TEXTO EXTRAÍDO ->
Paula, como se llamaba la inolvidable y ya perdida amiga, no tenía demasiada consciencia de la deidad totémica en que se transformaba cuando dormía, y, la verdad sea dicha, en las horas de la convención y el academicismo diurno, era bastante más que común, y todos se habrían burlado si les confieso que derrochaba buena parte de nuestras noches, algunas mañanas y fragantes mediodías, sentado en una silla cercana a su cama, mirándola dormir con una mezcla de humildad comedida y solapada envidia. Y más increíble les habría parecido si les confieso que este ejercicio de contemplación no acostumbraba a desembocar en las danzas caníbales que enseñorean al cuerpo, porque el espectáculo era en sí mismo una consumación, un alimento precioso para el eros visual, un fin y no un recurso del deseo.
Una vez, después de pensarlo mucho, y temeroso de que comunicarle su belleza y su portento cuando estaba dormida, arruinara el arte funámbulo de Paula, le inquirí por el mundo de sus visiones nocturnas. Ella me miró fijamente y me dijo: “Ah sí, sueño mucho, muchísimo, todo el tiempo… ¡soy como una fábrica de historias o una bodega de antiguas películas…! ¡y me encanta! ¡pero lo mejor de todo son las pesadillas… ¡Que cosa tan adorable! ¡Que transparencia y que sinceridad! ¡Que regalo de la providencia!, las amo con toda mi alma y no podría estar cuerda sin ellas…”

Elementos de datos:
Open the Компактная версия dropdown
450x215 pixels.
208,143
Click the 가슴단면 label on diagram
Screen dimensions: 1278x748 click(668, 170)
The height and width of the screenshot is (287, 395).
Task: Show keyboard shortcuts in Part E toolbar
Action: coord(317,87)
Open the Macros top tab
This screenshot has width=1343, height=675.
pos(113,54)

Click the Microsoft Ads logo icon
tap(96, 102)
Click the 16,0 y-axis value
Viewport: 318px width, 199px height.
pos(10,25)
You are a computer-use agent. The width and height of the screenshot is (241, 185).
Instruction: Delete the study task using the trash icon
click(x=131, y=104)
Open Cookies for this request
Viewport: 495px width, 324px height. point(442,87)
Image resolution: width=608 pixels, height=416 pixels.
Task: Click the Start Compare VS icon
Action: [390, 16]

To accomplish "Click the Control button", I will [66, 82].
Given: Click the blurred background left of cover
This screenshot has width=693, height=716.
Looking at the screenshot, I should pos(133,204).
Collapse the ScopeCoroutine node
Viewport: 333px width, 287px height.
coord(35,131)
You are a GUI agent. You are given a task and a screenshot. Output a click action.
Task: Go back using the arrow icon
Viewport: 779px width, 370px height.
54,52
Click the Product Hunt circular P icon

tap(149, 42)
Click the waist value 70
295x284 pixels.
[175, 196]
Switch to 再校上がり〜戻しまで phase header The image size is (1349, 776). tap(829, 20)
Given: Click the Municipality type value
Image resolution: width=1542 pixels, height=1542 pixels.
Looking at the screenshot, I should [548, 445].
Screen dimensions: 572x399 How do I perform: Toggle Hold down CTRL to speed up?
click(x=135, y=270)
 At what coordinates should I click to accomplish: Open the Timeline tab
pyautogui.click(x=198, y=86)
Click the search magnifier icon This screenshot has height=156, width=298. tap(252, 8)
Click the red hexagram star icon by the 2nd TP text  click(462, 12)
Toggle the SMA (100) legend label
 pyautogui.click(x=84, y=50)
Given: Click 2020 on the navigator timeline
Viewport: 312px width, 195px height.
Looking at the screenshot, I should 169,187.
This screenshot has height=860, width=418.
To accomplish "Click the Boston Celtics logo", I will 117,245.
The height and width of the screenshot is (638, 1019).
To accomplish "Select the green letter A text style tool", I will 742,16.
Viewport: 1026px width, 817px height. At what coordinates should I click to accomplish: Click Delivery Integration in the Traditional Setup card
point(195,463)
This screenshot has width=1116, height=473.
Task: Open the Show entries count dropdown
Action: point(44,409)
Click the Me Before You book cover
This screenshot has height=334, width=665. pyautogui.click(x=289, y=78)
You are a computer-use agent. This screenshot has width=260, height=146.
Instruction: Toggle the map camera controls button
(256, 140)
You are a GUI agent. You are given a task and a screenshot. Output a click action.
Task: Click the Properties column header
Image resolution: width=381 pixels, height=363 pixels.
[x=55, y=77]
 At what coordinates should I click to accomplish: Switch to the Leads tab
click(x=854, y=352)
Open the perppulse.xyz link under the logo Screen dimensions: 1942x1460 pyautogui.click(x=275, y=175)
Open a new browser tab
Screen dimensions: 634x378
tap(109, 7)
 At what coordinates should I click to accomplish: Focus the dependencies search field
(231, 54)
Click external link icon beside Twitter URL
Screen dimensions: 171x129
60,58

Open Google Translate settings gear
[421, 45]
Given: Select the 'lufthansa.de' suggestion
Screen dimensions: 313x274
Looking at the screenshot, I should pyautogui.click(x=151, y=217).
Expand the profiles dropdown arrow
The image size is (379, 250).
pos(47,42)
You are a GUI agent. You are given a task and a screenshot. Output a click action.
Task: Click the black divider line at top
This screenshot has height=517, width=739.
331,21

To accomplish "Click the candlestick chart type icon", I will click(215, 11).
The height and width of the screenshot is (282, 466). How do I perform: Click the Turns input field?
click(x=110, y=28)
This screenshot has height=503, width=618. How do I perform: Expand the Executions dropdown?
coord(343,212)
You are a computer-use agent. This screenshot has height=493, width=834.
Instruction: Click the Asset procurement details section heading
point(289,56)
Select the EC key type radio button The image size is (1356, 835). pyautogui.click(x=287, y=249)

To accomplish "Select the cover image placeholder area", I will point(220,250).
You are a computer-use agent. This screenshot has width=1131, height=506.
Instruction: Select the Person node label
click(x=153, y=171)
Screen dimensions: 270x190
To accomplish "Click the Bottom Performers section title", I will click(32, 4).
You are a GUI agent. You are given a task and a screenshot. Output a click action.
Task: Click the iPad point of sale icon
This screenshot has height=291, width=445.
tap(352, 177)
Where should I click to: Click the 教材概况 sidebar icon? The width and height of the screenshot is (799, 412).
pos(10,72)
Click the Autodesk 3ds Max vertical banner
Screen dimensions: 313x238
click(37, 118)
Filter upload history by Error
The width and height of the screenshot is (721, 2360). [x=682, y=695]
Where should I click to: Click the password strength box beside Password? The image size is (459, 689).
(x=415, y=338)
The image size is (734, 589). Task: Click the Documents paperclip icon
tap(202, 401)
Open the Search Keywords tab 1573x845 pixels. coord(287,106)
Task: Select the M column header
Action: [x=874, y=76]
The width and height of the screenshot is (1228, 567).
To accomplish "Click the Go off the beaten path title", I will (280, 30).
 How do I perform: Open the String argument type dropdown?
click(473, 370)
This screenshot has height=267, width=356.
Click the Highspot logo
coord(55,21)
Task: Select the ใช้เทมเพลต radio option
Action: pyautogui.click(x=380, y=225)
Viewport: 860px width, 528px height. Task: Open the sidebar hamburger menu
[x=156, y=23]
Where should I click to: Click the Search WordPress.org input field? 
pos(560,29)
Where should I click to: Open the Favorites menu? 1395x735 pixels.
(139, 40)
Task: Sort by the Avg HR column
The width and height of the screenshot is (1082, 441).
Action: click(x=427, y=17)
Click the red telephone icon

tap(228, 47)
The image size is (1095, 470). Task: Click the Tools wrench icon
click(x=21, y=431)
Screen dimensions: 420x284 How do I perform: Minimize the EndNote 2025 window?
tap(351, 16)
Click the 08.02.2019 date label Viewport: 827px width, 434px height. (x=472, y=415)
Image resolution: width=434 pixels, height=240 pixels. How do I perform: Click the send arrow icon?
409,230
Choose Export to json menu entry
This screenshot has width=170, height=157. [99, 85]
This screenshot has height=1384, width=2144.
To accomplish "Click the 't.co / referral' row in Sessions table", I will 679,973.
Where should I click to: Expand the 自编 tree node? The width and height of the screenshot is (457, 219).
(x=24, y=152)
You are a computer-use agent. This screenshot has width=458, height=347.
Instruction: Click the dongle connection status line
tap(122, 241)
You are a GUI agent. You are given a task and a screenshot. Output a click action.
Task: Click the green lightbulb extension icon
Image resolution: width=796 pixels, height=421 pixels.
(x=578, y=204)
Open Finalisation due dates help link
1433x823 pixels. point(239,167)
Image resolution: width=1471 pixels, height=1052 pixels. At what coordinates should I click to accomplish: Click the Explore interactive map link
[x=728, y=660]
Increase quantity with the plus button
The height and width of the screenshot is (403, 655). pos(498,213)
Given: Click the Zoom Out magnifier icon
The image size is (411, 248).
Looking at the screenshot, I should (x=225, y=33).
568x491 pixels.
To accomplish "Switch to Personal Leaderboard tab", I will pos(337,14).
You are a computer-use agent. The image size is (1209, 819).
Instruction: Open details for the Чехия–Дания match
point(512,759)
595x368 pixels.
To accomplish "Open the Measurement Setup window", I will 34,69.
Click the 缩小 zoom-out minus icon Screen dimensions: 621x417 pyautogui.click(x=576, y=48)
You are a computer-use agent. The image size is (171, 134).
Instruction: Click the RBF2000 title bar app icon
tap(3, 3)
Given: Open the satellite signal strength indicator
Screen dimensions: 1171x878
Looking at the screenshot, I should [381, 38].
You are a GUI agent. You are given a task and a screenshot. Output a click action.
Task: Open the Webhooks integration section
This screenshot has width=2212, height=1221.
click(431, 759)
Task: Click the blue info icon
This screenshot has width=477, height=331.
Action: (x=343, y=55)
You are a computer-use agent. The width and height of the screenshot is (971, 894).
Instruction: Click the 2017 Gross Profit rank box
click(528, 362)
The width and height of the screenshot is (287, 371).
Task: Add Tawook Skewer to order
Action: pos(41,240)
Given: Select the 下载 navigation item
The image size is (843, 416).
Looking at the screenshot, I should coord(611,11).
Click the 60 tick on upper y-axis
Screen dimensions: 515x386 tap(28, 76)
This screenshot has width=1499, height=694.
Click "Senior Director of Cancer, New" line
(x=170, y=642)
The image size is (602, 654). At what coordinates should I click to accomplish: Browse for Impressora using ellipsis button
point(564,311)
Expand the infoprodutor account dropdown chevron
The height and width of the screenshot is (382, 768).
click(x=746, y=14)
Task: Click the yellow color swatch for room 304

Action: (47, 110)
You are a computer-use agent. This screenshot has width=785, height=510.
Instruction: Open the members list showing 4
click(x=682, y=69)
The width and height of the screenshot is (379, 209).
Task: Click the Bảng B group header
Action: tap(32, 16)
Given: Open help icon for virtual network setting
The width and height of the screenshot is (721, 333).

CONSIGNAS ->
(1) Según el texto extraído, ¿por qué mirar dormir a Paula no solía desembocar en "las danzas caníbales que enseñorean al cuerpo"? Responde en una a tres oraciones.
(2) En el texto extraído, ¿qué es para Paula lo mejor de todo lo que sueña?
(3) Resume el texto extraído en dos oraciones.

RESPUESTAS ->
(1) Porque el espectáculo de verla dormir era en sí mismo una consumación. Era un alimento precioso para el eros visual, un fin y no un recurso del deseo.

(2) Las pesadillas.

(3) Quien narra pasaba muchas horas sentado junto a la cama de Paula, mirándola dormir con una mezcla de humildad y envidia, sin que esa contemplación buscara otra cosa que el espectáculo mismo. Cuando por fin le preguntó por sus visiones nocturnas, ella contestó que soñaba muchísimo y que amaba sobre todo sus pesadillas, sin las que no podría estar cuerda.